To your final paragraph, it seems to me that the whole problem of other minds stems from the fact that it is in fact not the same logic whereby we become sure of our own existence that we become sure of the existence of other minds. I have first-hand, undeniable experiential proof of my own mind's existence, whereas, I only observe other people behaving "as if" they are minded: if all I have to prove my own existence is the so-called "bare cogito" then that certainly does not allow me to become sure of the existence of other minds. It's perfectly coherent to imagine myself as a solipsistic god mind: the bare cogito gives me no evidence this is not my situation. The expanded Cogito of husserl, however, may provide a way out, allowing you to sidestep this "coherence" talk altogether, which to me seems like an epicycle.

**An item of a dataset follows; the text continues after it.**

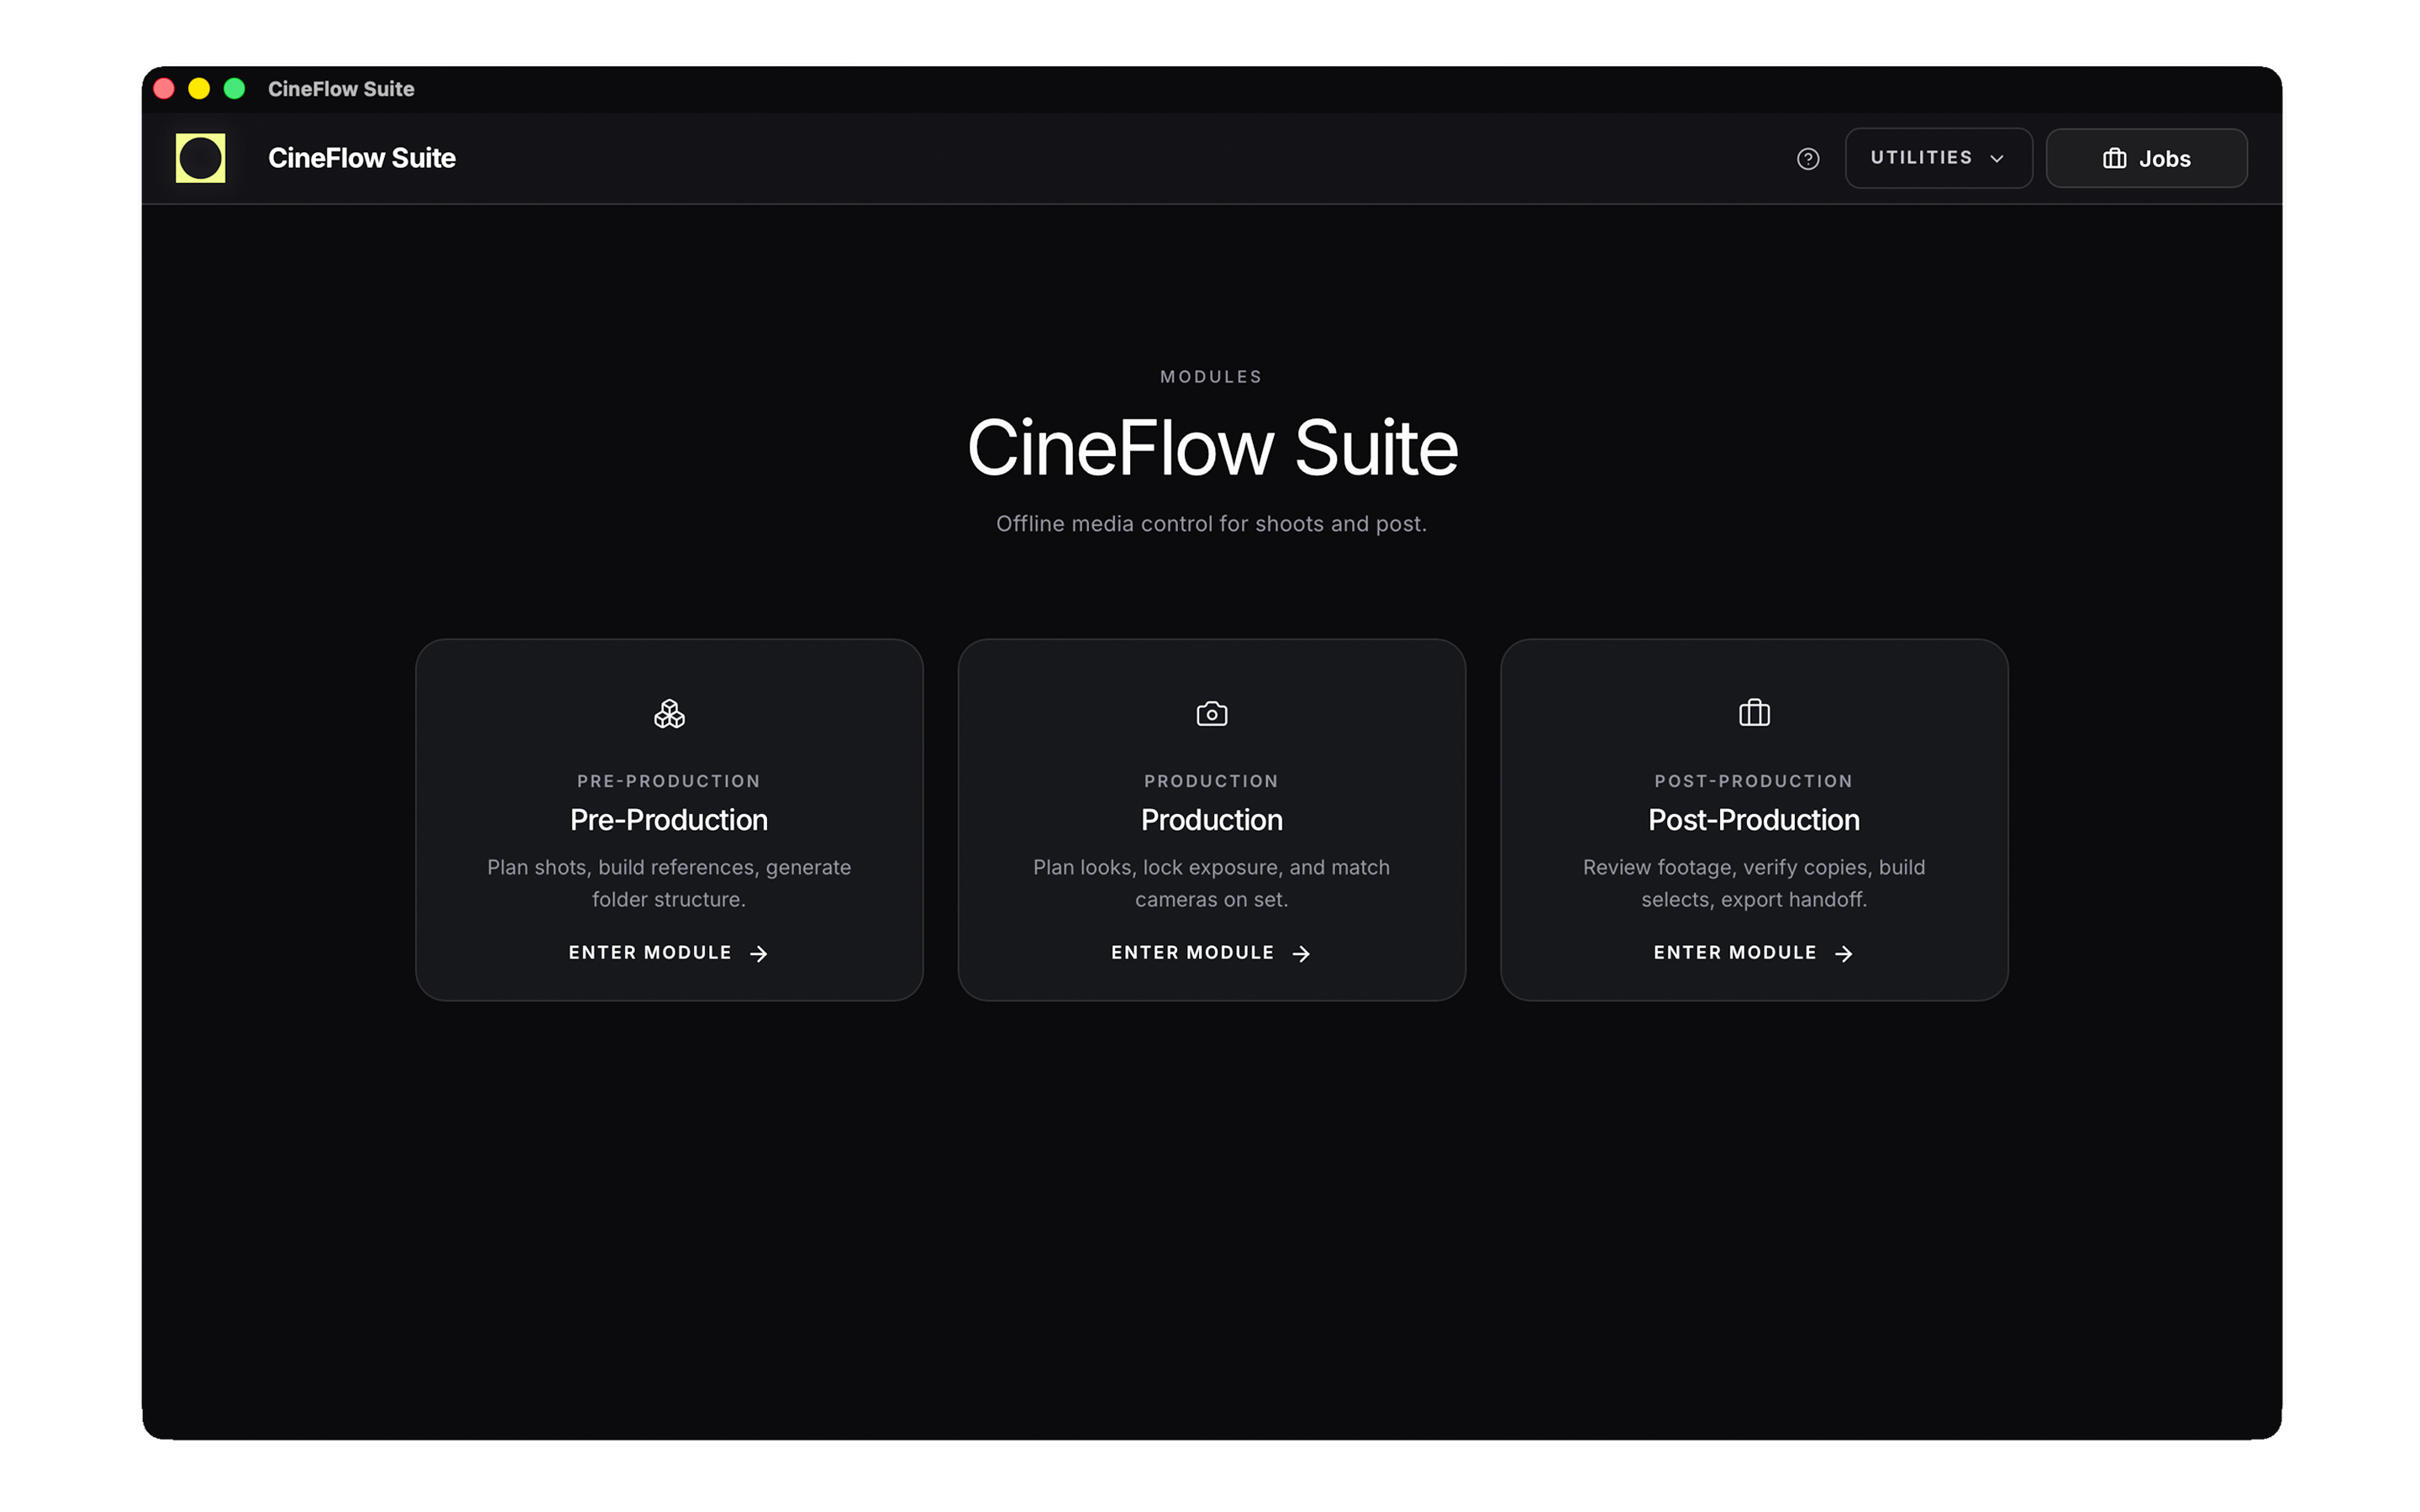The width and height of the screenshot is (2420, 1512).
Task: Open the Production module via Enter Module
Action: pyautogui.click(x=1192, y=952)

And a point on Ethics: it still seems to me you're putting the cart before the horse, here. I want an Ethics, you say, and I want it to be systematic: that means I'm going to have to make an unwarranted assumption to get this thing off the ground. It may be true that your system couldn't exist without accepting as brute this one fact "selves have value," but that's an extremely hard pill to swallow when the premise of your system is to be as reductive as possible and to ground ethics only in the most undeniable things. You have gone to all the effort to provide an extemely minimalist world picture--just the bare cogito--but then brought in this assumption, whose hugeness is made flagrant by the modesty of the rest of the system's assumptions. It's like trying to rake a zen garden with a bulldozer.
It also seems like normal ethics doesn't fall out of this view: my intuition would be if something did not decrease myself's coherence but did harm to other people, it would still be wrong. So not only are the grounds of ethics assumed by this system, they seem to open space for repugnant conclusions about what is ethical to be drawn.